Minggu, 01 Juni 2008

Rasa Peduli

Setiap orang pasti punya rasa dalam dirinya. Entah itu rasa bangga karena mendapat sesuatu, rasa sedih bila mendapat kesusahan, rasa gembira jika ia memperoleh hadiah atau suatu kesenangan. Tapi ada juga orang yang kebal dengan rasa, jika ada orang jatuh, ia hanya mengatakan hati-hati, padahal orang tersebut sudah jatuh. Apakah itu hanya basa-basi, yang memang sudah basi, karena sudah terlambat menolong. Orang sekarang tidak punya rasa, tidak cepat terkejut, tidak sensitif dalam yang positif, yang akhirnya cendrung kepada sifat acuh dan cuek, tak peduli dengan lingkungan sekitar.

Bila Anda naik kendaraan umum apasaja, kita lihat atau menyaksikan sendiri, anak-anak kecil masih pagi buta sudah siap meminta sedekah dengan berbagai macam cara, yang seharusnya mereka siap berangkat ke sekolah mencari ilmu, tetapi oleh rasa keadaan ekonomi orang tuanya, dengan rasa terpaksa mereka meminta dengan membuang rasa malu, rasa minder, rasa takut tertangkap polisi, takut kesambar mobil mewah, dan berbagai macam rasa yang menghimpit mereka, apalagi kalau ketahuan teman atau guru, serta tetangga.

Nah kita yang masih tebal dengan nilai rasa, tolonglah! cepat terkejut dengan keadaan di sekitar kita.
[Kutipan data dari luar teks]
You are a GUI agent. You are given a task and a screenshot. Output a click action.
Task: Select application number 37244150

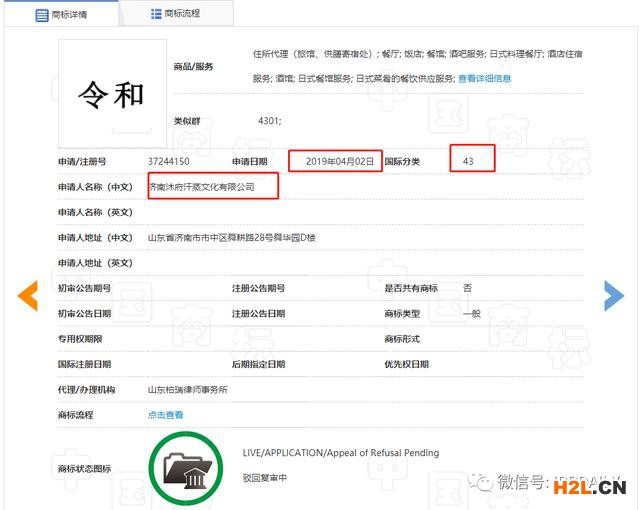tap(168, 161)
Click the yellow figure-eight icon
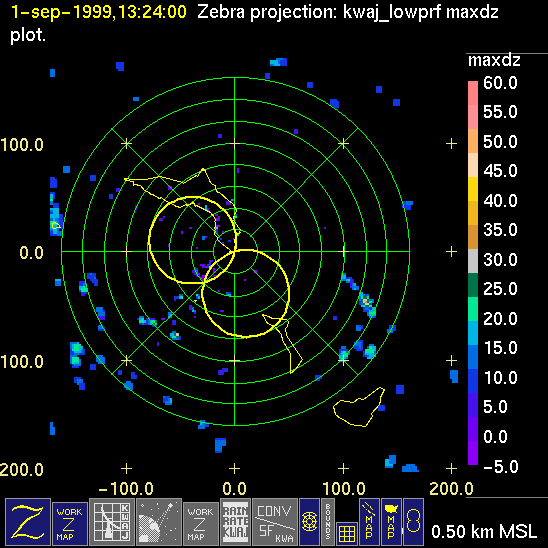 point(413,522)
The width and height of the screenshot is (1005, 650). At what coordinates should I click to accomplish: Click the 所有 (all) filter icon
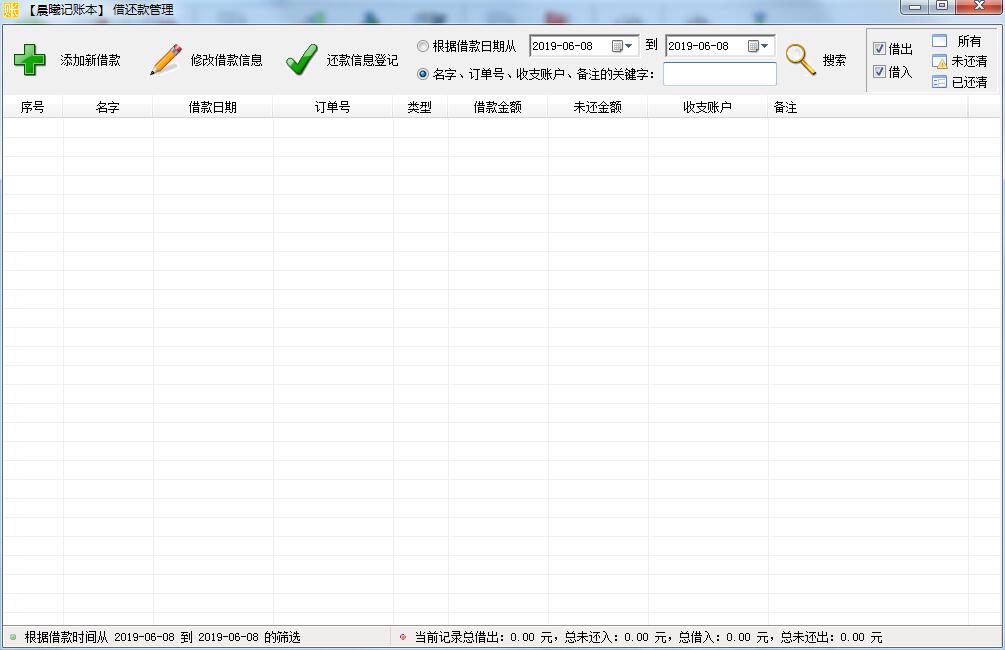click(939, 41)
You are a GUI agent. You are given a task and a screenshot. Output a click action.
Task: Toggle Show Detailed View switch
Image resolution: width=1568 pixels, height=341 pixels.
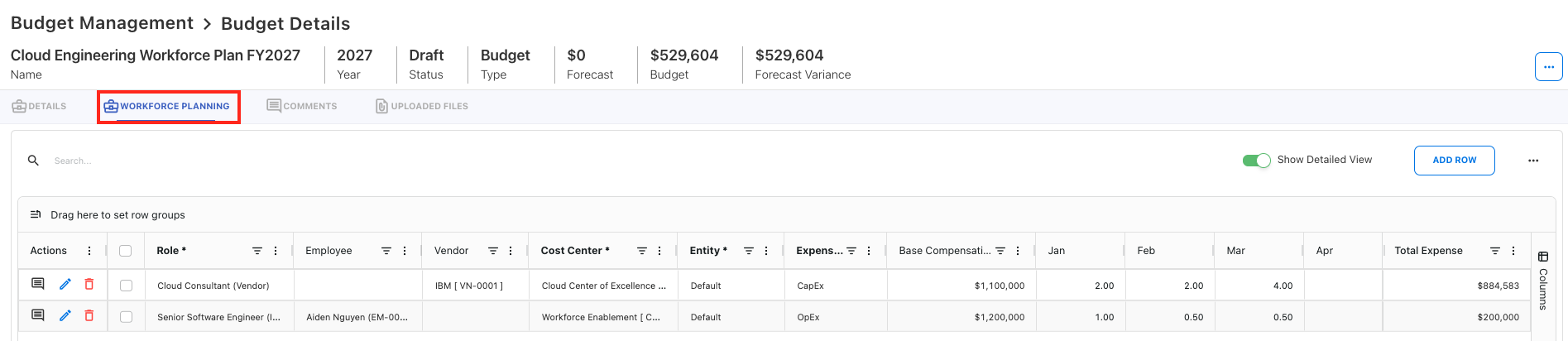click(1256, 161)
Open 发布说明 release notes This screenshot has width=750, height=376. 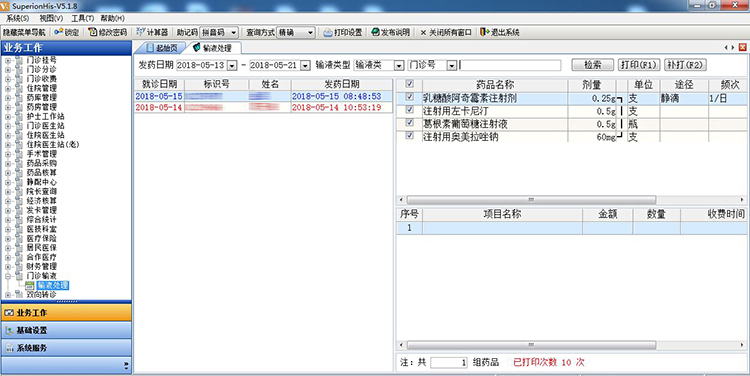[391, 33]
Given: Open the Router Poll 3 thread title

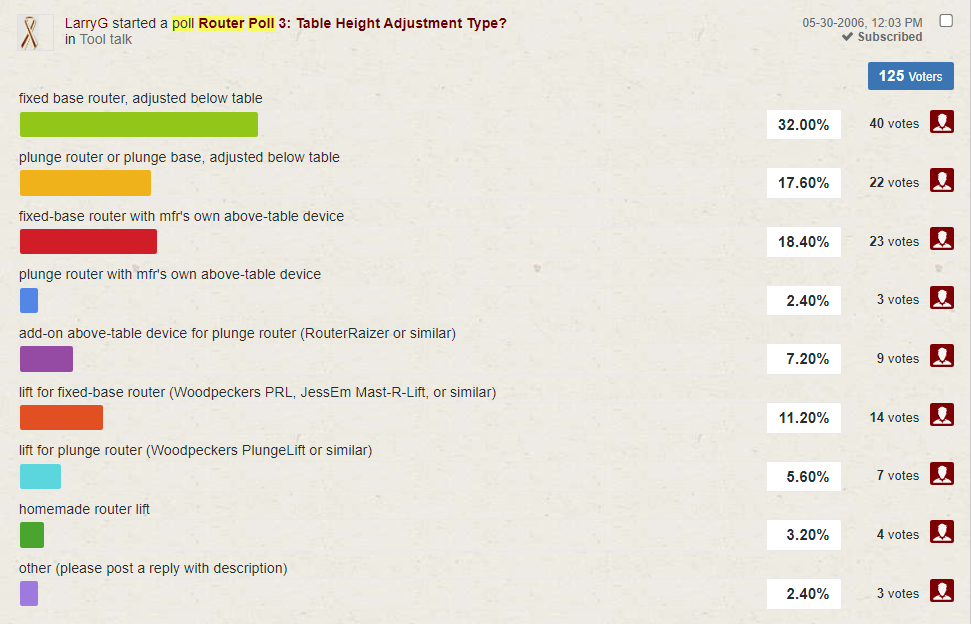Looking at the screenshot, I should [x=352, y=23].
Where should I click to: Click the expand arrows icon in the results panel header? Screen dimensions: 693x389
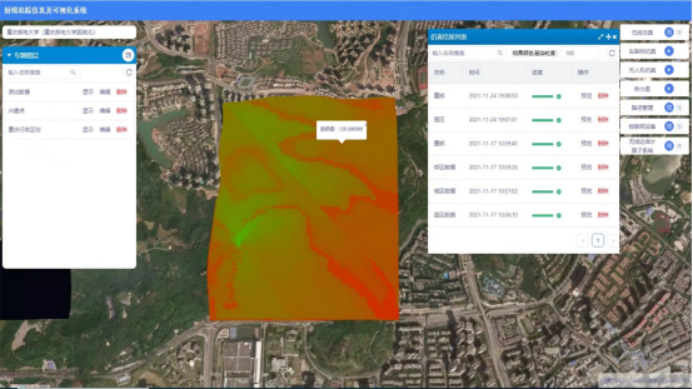[600, 37]
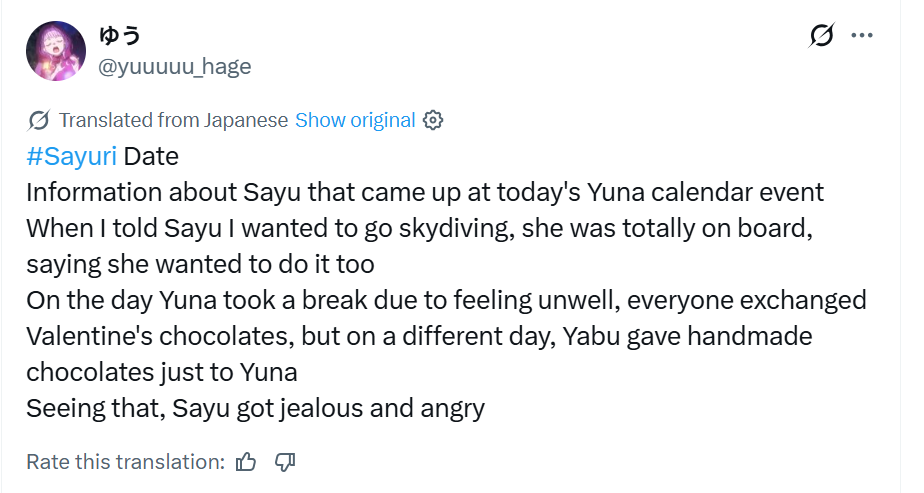Screen dimensions: 924x493
Task: Rate the translation with thumbs down
Action: point(285,462)
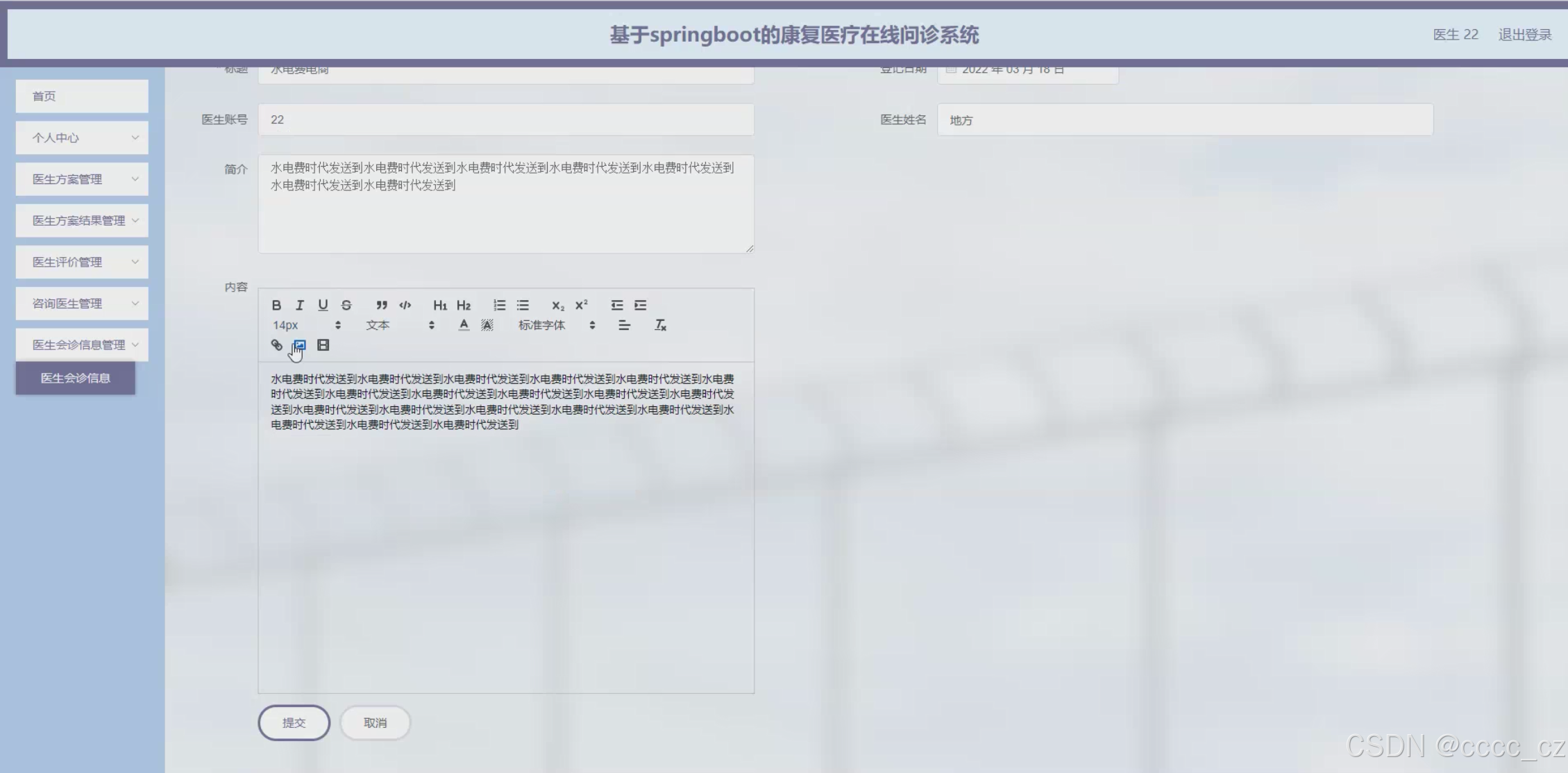
Task: Toggle underline text style
Action: point(323,305)
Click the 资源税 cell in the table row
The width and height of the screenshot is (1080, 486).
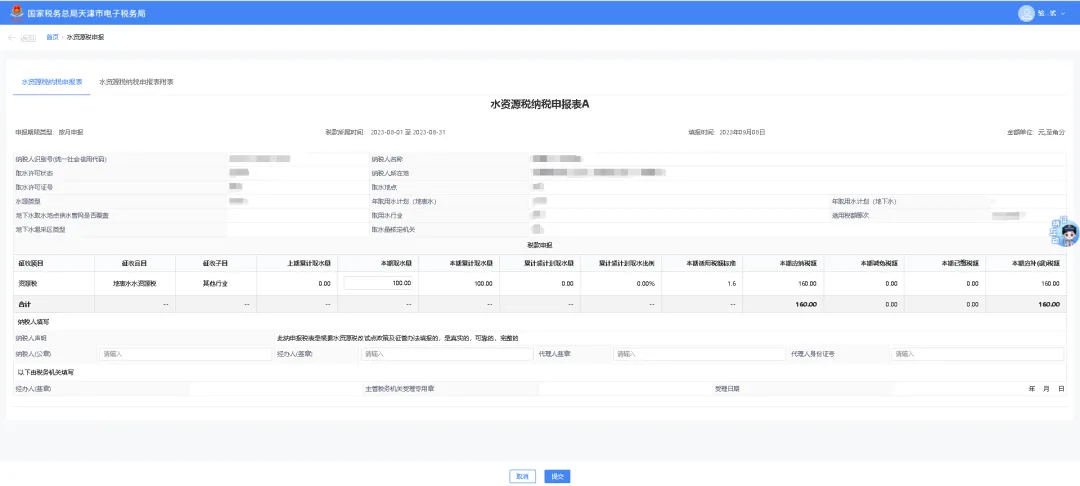click(x=29, y=284)
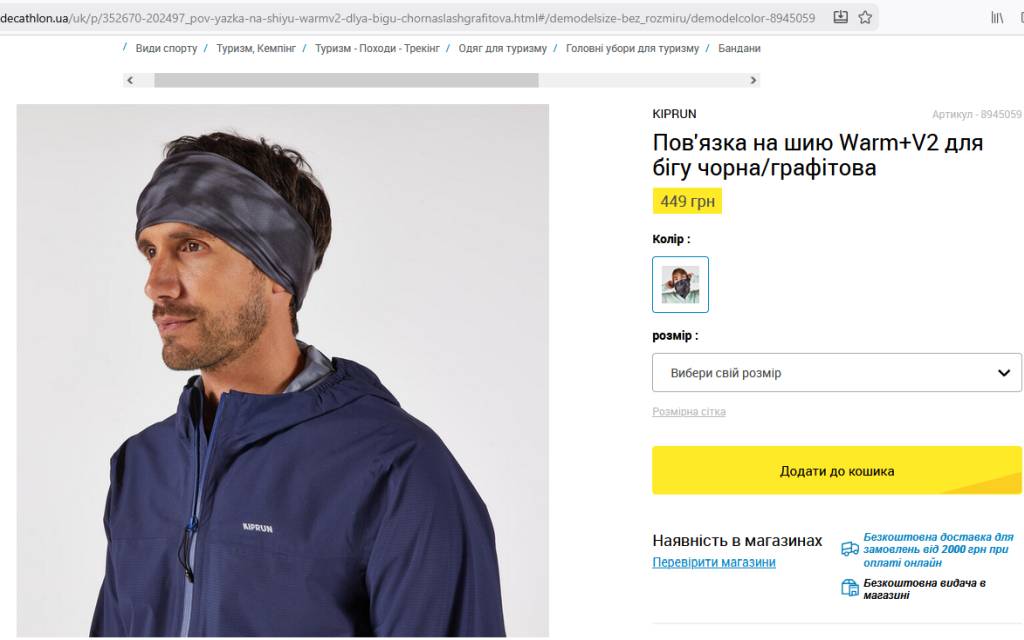This screenshot has height=640, width=1024.
Task: Open 'Одяг для туризму' breadcrumb
Action: [x=502, y=48]
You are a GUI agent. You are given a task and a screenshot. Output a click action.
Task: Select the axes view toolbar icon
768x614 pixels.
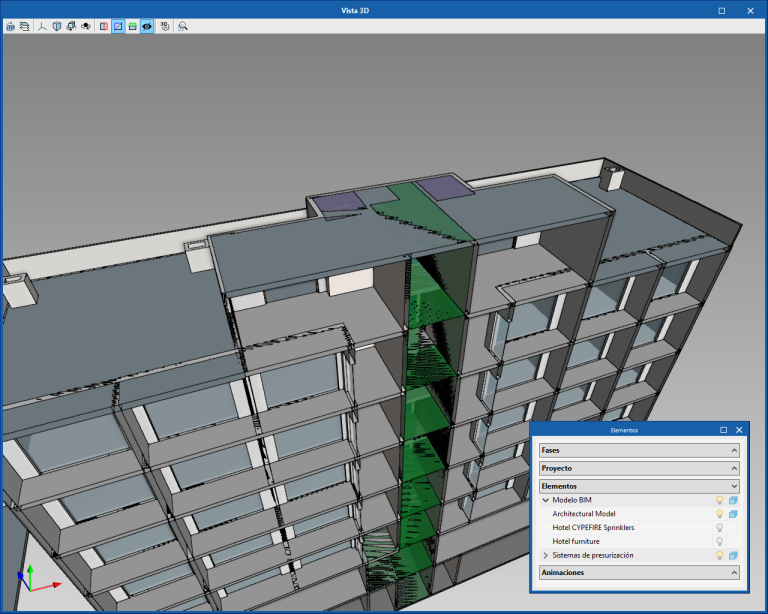tap(42, 27)
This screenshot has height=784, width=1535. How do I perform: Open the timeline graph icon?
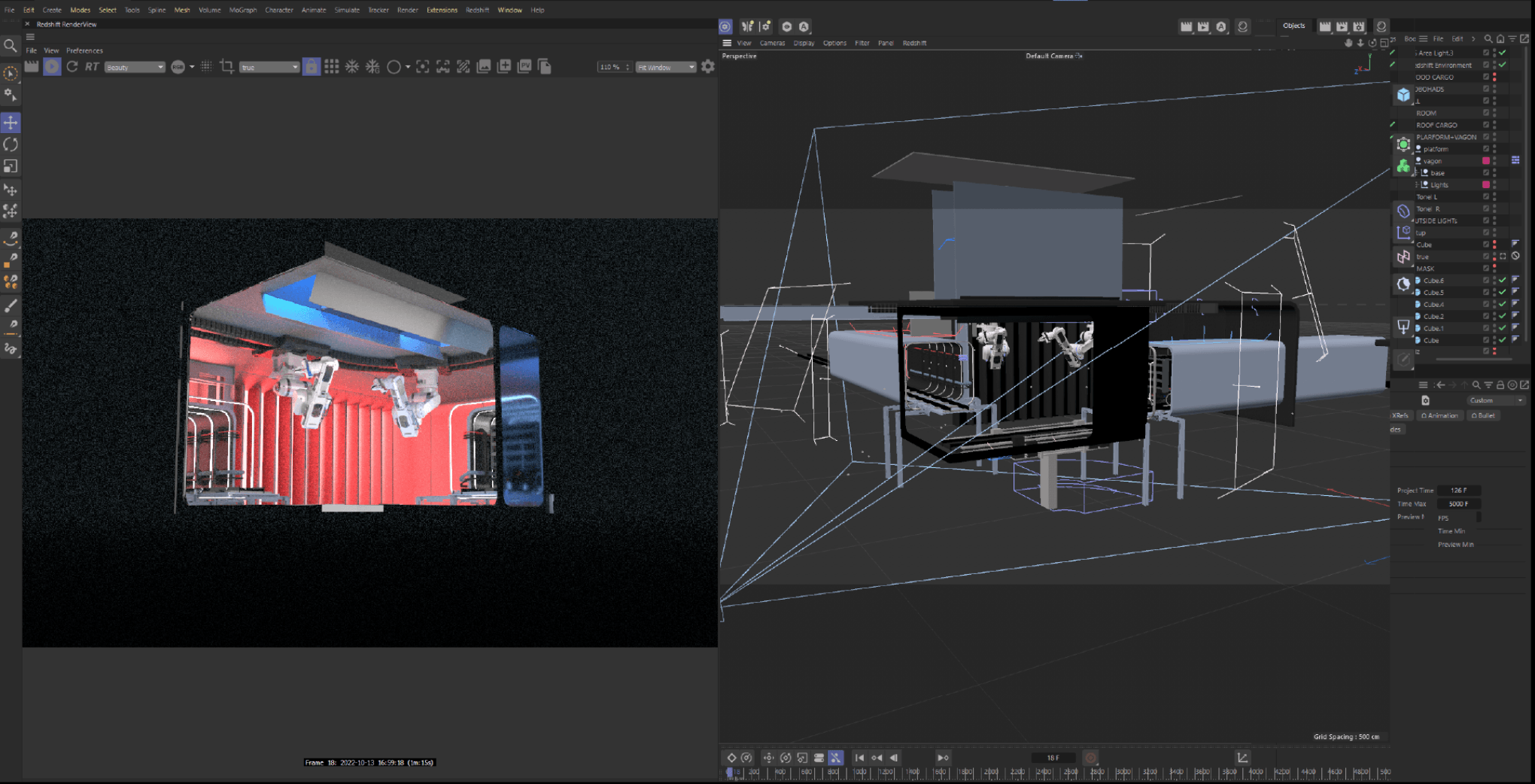pos(1242,758)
Cepat tanggap dengan apa yang kita lihat tanpa harus menunggu orang meminta tolong kepada kita, Menolong orang tidak harus dengan materi, bila memang tidak mampu dengan materi, dengan tenaga pun tak salahnya, atau dengan memberi saran atau nasihat, semuanya itu, juga wujud dari rasa menolong, tetapi menolong yang benar-benar tulus dan ikhlas semata hanya karena memohon keridhoaan Allah. Serahkan kepada-Nya, biar Allah yang membalas.

Mulailah dengan hal yang kecil, yang ada di lingkungan keluarga kita dengan membiasakan segala sesuatu dengan rasa spontanitas. Contoh:Bila kita pulang dari bekerja, pasti Anda sudah lelah, pegal, macet, berdiri dalam kendaraan umum dengan berdesak-desak, Anda baru masuk rumah melihat ada tumpukan sampah persis di depan pintu gerbang, apa yang Anda lakukan, membiarkan sampah bertumpuk di depan pintu gerbang karena Anda sudah tak berdaya, atau masuk dengan begitu saja, atau Anda buang sampah tersebut sebentar, dan pekerjaan Anda beres satu masalah. Itulah salah satu contoh Anda masih punya rasa, rasa itulah yang harus diplihara dan dipupuk setiap saat dan dimana saja dan kapan saja agar kita punya rasa kepedulian yang peka.